Okay so I am working on a Written Agreement/Contract to protect myself and my partner with our clothing line investment. We are going in on this 50/50 but I want to make sure we are all protected. Any ideas on where I can find some type of template with outlines all the issues which should be covered in such a contract?

Thanks!


----------



## splathead (Dec 4, 2005)

On something this important, where different states have different laws, I would hire an attorney to draft it for you.


----------



## charles95405 (Feb 1, 2007)

partnerships are the beginning of legal hassles...so I would strongly suggest that you invest an hour or so...split the costs...with an attorney to make sure you are covered in the state you are located in. the $400 or so will pay big dividends down the road when the disputes/disagreements begin


----------



## MoustacheKC (Mar 19, 2007)

I'm often told by my own attorney (naturally), that it is extremely risky for a layperson to search the web for a template and cut/paste contracts together (I tried this, and he showed me how it would have been a disaster if push came to shove).
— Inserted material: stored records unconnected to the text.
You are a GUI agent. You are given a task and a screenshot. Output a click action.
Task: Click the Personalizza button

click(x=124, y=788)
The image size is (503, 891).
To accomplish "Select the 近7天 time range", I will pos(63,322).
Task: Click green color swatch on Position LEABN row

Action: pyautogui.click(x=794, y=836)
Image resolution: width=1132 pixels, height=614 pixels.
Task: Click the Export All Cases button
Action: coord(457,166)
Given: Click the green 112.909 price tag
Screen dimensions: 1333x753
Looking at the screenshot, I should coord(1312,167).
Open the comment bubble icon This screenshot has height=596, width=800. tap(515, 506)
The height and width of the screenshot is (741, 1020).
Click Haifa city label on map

While there may be something out there that is specific to your situation, state, etc. I wouldn't risk doing it yourself. 

As a new business, though, having SOMETHING in writing that addresses/protects your basic interests is better than having nothing at all. As far as how formal you should make it, you'll have to base your investment into such a document against what you're willing to lose if the business/relationship goes south...

Good luck!


----------